◆ PROBLEM DESCRIPTION
Print exactly the lines from the one containing "Open the OpenAI, 2025 citation link" through the last line of the records below, both included, and nothing else; omit any pictures.

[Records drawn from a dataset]
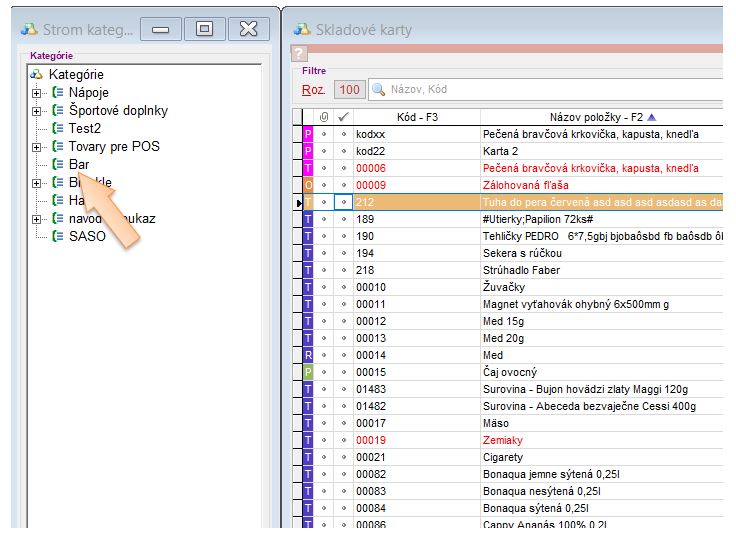The image size is (736, 538).
Task: Click the Kategórie root node icon
Action: point(37,74)
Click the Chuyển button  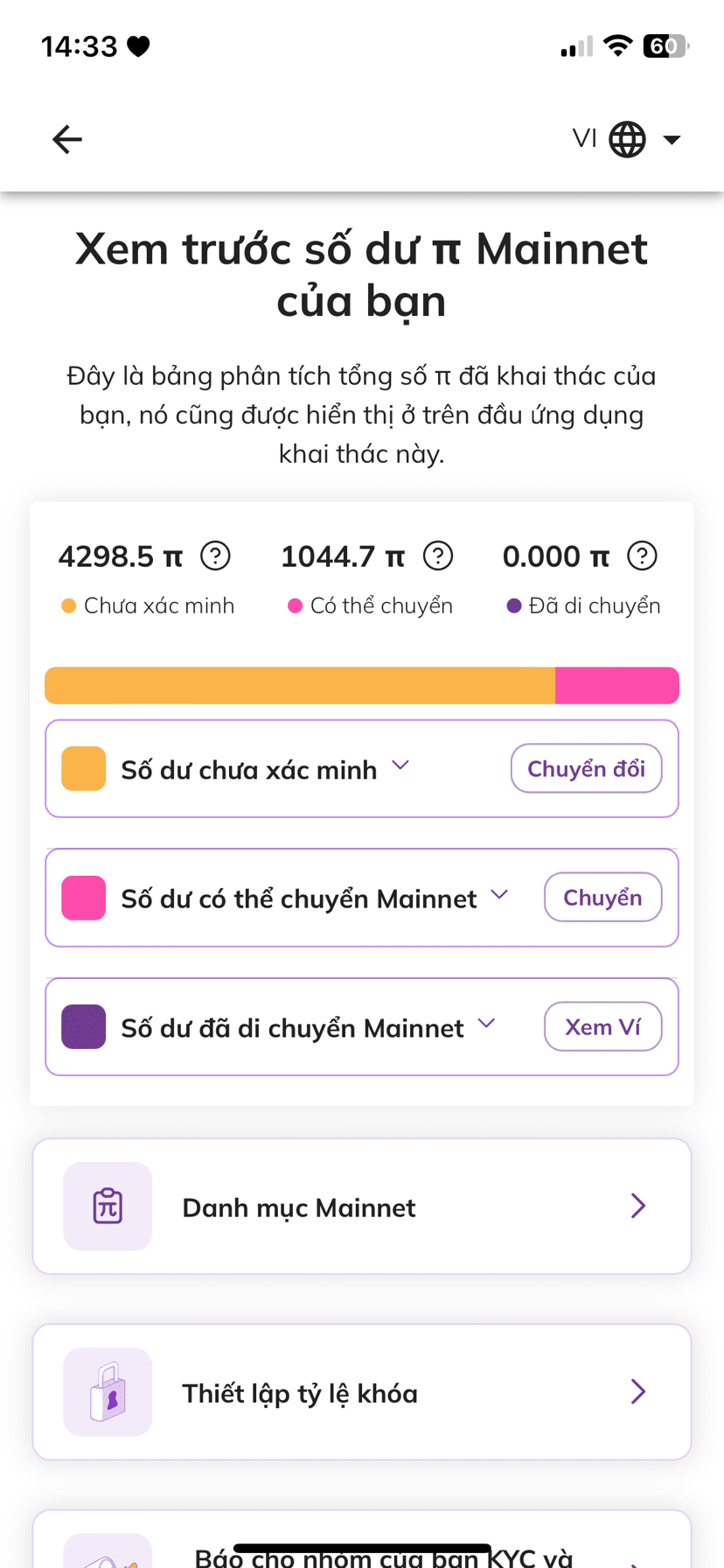pos(602,897)
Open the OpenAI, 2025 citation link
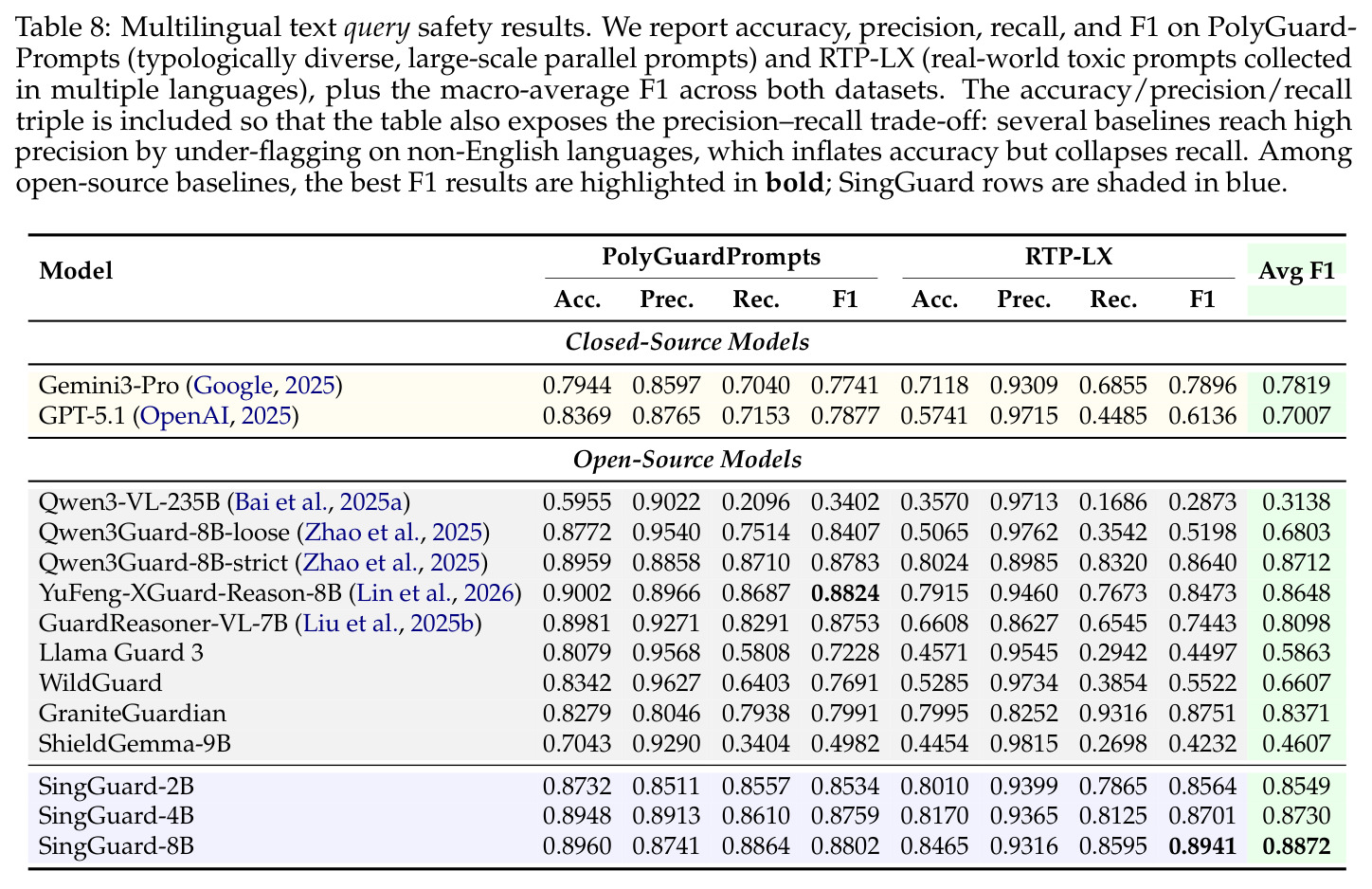The width and height of the screenshot is (1372, 889). 215,415
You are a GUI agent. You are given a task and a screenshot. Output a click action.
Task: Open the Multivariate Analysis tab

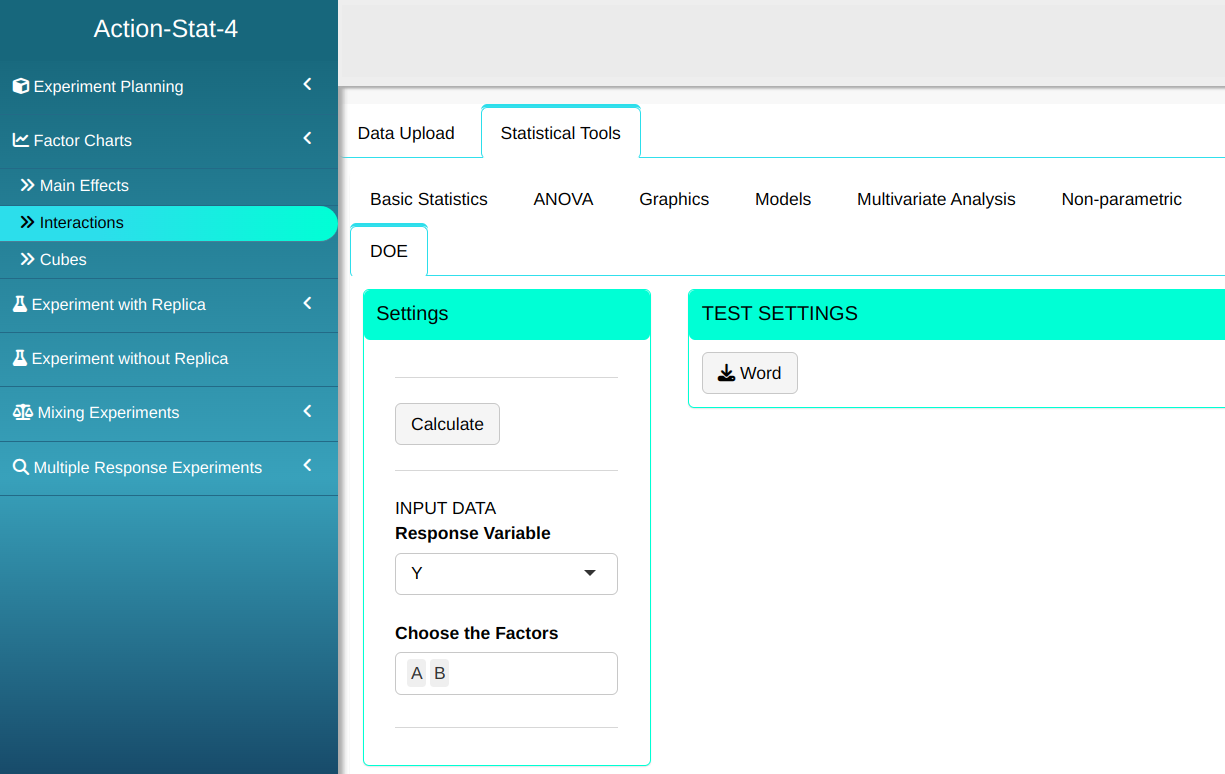click(936, 199)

◆ TASK SOLUTION
Open the OpenAI, 2025 citation link
The width and height of the screenshot is (1372, 889). 215,415
You are a GUI agent. You are given a task and a screenshot. Output a click action.
Task: Open the Multivariate Analysis tab

click(936, 199)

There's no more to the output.